* [WHAT NEEDS TO BE DONE] Pull every line that includes the word "computer" out of the data below and copy it.

* [RECORDS FOR PROCESSING]
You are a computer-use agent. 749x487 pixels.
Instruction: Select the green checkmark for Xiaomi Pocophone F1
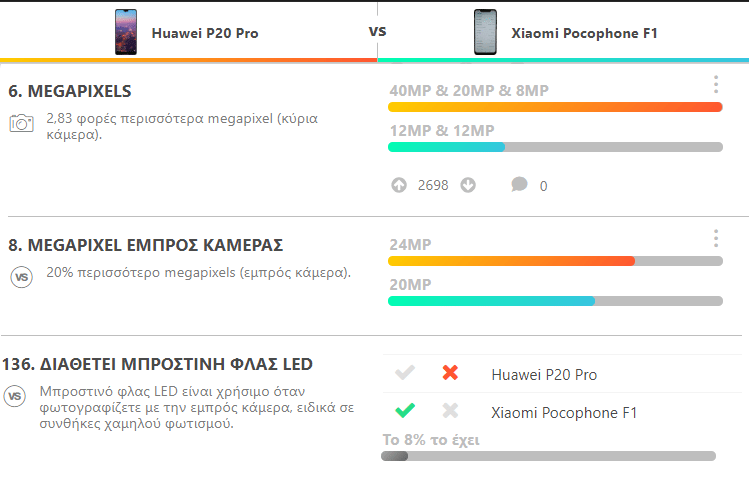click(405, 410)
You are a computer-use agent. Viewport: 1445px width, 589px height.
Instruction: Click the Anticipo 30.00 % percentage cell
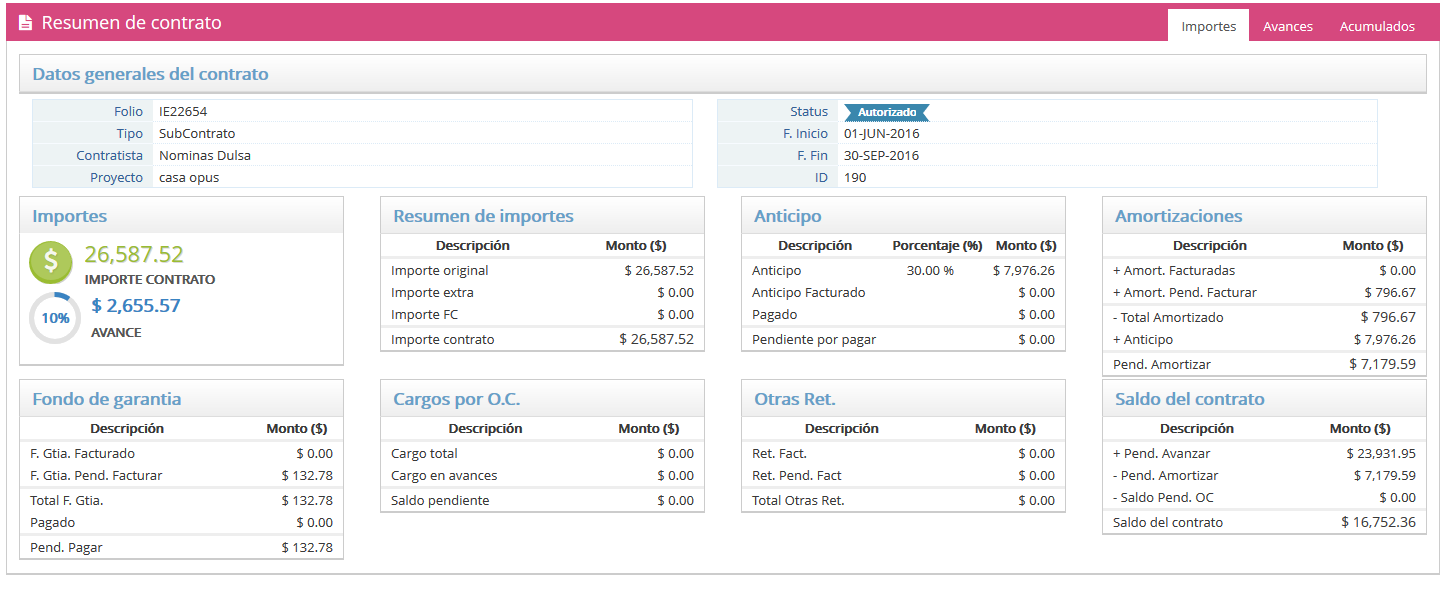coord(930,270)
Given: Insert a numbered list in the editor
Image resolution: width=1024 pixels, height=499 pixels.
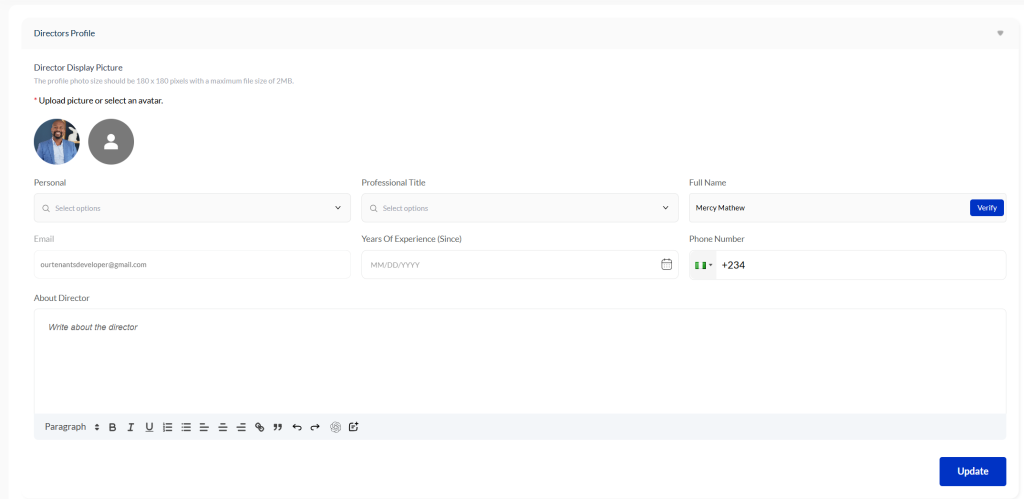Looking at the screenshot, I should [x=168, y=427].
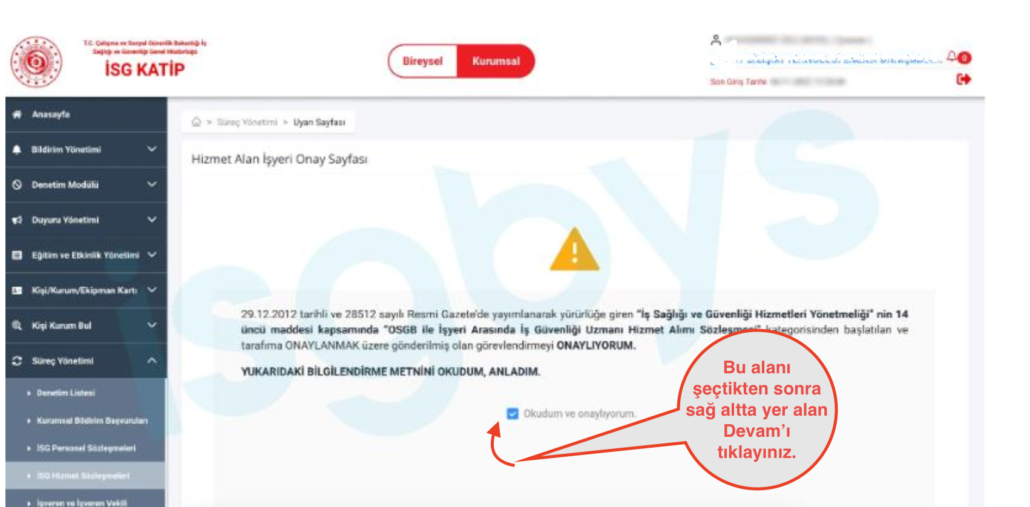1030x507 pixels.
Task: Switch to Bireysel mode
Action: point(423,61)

* [ANSWER TO THIS TASK]
You are a computer-use agent. 749x487 pixels.
You are a computer-use agent. Viewport: 1445px width, 589px height.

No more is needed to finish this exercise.